WHAT NEEDS TO BE DONE
Word for word, print the entries that follow.

DATA FOR THIS EXERCISE
*-*-*

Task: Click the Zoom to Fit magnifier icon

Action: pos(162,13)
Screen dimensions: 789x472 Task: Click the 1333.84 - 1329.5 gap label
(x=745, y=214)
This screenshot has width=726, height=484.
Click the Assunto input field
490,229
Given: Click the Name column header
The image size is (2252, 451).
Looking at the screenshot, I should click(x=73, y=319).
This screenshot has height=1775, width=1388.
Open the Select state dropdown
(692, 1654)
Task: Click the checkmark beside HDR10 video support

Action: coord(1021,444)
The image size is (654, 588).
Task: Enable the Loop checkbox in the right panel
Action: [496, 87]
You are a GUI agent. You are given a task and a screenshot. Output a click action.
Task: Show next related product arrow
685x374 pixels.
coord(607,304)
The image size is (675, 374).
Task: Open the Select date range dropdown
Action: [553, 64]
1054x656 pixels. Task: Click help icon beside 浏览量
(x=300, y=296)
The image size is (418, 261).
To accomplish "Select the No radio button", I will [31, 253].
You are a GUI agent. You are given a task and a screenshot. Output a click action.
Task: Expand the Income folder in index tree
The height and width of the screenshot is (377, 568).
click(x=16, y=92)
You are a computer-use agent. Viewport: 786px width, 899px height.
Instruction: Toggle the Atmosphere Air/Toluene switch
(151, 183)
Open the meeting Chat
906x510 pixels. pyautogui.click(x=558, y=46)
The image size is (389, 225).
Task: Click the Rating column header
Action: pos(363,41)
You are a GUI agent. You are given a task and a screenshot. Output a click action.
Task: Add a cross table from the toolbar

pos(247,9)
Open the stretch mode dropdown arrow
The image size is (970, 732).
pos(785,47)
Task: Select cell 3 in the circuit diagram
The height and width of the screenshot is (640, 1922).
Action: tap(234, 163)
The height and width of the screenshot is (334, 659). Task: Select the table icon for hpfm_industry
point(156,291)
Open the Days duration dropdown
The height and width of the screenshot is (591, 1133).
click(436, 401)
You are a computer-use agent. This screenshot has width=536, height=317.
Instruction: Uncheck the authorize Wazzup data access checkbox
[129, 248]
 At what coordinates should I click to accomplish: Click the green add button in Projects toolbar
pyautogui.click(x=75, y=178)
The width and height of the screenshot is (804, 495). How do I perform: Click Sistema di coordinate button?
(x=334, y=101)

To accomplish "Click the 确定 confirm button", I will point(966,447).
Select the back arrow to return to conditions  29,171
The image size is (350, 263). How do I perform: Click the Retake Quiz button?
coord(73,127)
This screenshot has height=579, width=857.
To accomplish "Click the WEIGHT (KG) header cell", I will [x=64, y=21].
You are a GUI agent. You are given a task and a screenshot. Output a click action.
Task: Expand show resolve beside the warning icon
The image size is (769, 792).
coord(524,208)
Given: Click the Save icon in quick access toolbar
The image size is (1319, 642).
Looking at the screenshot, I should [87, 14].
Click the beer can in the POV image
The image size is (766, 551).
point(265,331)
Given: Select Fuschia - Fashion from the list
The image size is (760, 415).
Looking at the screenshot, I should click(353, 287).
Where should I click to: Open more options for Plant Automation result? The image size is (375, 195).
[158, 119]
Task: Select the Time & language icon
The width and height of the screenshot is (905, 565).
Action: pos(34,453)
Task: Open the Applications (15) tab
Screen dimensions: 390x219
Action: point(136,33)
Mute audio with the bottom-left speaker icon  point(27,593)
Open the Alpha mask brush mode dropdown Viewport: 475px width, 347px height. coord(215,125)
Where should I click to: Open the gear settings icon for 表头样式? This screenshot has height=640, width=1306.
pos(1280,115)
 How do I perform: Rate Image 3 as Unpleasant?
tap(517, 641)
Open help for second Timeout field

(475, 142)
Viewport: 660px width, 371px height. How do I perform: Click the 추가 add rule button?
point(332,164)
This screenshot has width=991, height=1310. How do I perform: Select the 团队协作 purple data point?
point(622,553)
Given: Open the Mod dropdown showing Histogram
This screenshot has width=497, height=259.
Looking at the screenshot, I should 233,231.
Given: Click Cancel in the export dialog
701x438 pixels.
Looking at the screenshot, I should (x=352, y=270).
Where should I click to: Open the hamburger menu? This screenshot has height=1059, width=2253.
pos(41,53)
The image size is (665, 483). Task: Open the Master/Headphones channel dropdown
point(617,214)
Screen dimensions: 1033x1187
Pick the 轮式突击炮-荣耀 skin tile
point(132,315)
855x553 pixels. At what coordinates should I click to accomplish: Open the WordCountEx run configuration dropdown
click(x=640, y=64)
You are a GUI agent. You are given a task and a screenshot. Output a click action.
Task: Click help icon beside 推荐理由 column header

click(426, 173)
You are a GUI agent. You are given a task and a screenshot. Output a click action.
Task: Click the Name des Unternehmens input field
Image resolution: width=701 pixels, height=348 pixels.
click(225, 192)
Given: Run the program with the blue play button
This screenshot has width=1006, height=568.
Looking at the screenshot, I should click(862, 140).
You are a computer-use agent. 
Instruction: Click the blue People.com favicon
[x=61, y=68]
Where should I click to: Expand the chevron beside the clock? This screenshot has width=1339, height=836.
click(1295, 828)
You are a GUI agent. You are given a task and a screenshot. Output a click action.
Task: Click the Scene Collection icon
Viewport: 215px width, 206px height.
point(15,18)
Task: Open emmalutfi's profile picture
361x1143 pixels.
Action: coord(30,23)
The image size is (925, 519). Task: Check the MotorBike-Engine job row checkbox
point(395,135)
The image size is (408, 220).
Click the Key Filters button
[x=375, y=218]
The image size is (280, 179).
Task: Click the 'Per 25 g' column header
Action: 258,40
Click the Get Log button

*-*-*

RESPONSE TO THE EXERCISE
Task: Click the Zoom to Fit magnifier icon

Action: pos(162,13)
Screen dimensions: 789x472 Task: Click the 1333.84 - 1329.5 gap label
(x=745, y=214)
This screenshot has width=726, height=484.
Click the Assunto input field
490,229
Given: Click the Name column header
The image size is (2252, 451).
Looking at the screenshot, I should click(x=73, y=319).
This screenshot has height=1775, width=1388.
Open the Select state dropdown
(692, 1654)
Task: Click the checkmark beside HDR10 video support

Action: coord(1021,444)
The image size is (654, 588).
Task: Enable the Loop checkbox in the right panel
Action: [496, 87]
You are a GUI agent. You are given a task and a screenshot. Output a click action.
Task: Show next related product arrow
685x374 pixels.
coord(607,304)
The image size is (675, 374).
Task: Open the Select date range dropdown
Action: [553, 64]
1054x656 pixels. Task: Click help icon beside 浏览量
(x=300, y=296)
The image size is (418, 261).
To accomplish "Select the No radio button", I will [31, 253].
You are a GUI agent. You are given a task and a screenshot. Output a click action.
Task: Expand the Income folder in index tree
The height and width of the screenshot is (377, 568).
click(x=16, y=92)
You are a computer-use agent. Viewport: 786px width, 899px height.
Instruction: Toggle the Atmosphere Air/Toluene switch
(151, 183)
Open the meeting Chat
906x510 pixels. pyautogui.click(x=558, y=46)
The image size is (389, 225).
Task: Click the Rating column header
Action: pos(363,41)
You are a GUI agent. You are given a task and a screenshot. Output a click action.
Task: Add a cross table from the toolbar

pos(247,9)
Open the stretch mode dropdown arrow
The image size is (970, 732).
pos(785,47)
Task: Select cell 3 in the circuit diagram
The height and width of the screenshot is (640, 1922).
Action: tap(234, 163)
The height and width of the screenshot is (334, 659). Task: Select the table icon for hpfm_industry
point(156,291)
Open the Days duration dropdown
The height and width of the screenshot is (591, 1133).
click(436, 401)
You are a computer-use agent. This screenshot has width=536, height=317.
Instruction: Uncheck the authorize Wazzup data access checkbox
[129, 248]
 At what coordinates should I click to accomplish: Click the green add button in Projects toolbar
pyautogui.click(x=75, y=178)
The width and height of the screenshot is (804, 495). How do I perform: Click Sistema di coordinate button?
(x=334, y=101)

To accomplish "Click the 确定 confirm button", I will point(966,447).
Select the back arrow to return to conditions  29,171
The image size is (350, 263). How do I perform: Click the Retake Quiz button?
coord(73,127)
This screenshot has height=579, width=857.
To accomplish "Click the WEIGHT (KG) header cell", I will [x=64, y=21].
You are a GUI agent. You are given a task and a screenshot. Output a click action.
Task: Expand show resolve beside the warning icon
The image size is (769, 792).
coord(524,208)
Given: Click the Save icon in quick access toolbar
The image size is (1319, 642).
Looking at the screenshot, I should [87, 14].
Click the beer can in the POV image
The image size is (766, 551).
point(265,331)
Given: Select Fuschia - Fashion from the list
The image size is (760, 415).
Looking at the screenshot, I should click(353, 287).
Where should I click to: Open more options for Plant Automation result? The image size is (375, 195).
[158, 119]
Task: Select the Time & language icon
The width and height of the screenshot is (905, 565).
Action: pos(34,453)
Task: Open the Applications (15) tab
Screen dimensions: 390x219
Action: point(136,33)
Mute audio with the bottom-left speaker icon  point(27,593)
Open the Alpha mask brush mode dropdown Viewport: 475px width, 347px height. coord(215,125)
Where should I click to: Open the gear settings icon for 表头样式? This screenshot has height=640, width=1306.
pos(1280,115)
 How do I perform: Rate Image 3 as Unpleasant?
tap(517, 641)
Open help for second Timeout field

(475, 142)
Viewport: 660px width, 371px height. How do I perform: Click the 추가 add rule button?
point(332,164)
This screenshot has width=991, height=1310. How do I perform: Select the 团队协作 purple data point?
point(622,553)
Given: Open the Mod dropdown showing Histogram
This screenshot has width=497, height=259.
Looking at the screenshot, I should 233,231.
Given: Click Cancel in the export dialog
701x438 pixels.
Looking at the screenshot, I should (x=352, y=270).
Where should I click to: Open the hamburger menu? This screenshot has height=1059, width=2253.
pos(41,53)
The image size is (665, 483). Task: Open the Master/Headphones channel dropdown
point(617,214)
Screen dimensions: 1033x1187
Pick the 轮式突击炮-荣耀 skin tile
point(132,315)
855x553 pixels. At what coordinates should I click to accomplish: Open the WordCountEx run configuration dropdown
click(x=640, y=64)
You are a GUI agent. You are given a task and a screenshot. Output a click action.
Task: Click help icon beside 推荐理由 column header

click(426, 173)
You are a GUI agent. You are given a task and a screenshot. Output a click action.
Task: Click the Name des Unternehmens input field
Image resolution: width=701 pixels, height=348 pixels.
click(225, 192)
Given: Run the program with the blue play button
This screenshot has width=1006, height=568.
Looking at the screenshot, I should click(862, 140).
You are a computer-use agent. 
Instruction: Click the blue People.com favicon
[x=61, y=68]
Where should I click to: Expand the chevron beside the clock? This screenshot has width=1339, height=836.
click(1295, 828)
You are a GUI agent. You are given a task and a screenshot. Output a click action.
Task: Click the Scene Collection icon
Viewport: 215px width, 206px height.
point(15,18)
Task: Open emmalutfi's profile picture
361x1143 pixels.
Action: coord(30,23)
The image size is (925, 519). Task: Check the MotorBike-Engine job row checkbox
point(395,135)
The image size is (408, 220).
Click the Key Filters button
[x=375, y=218]
The image size is (280, 179).
Task: Click the 'Per 25 g' column header
Action: 258,40
Click the Get Log button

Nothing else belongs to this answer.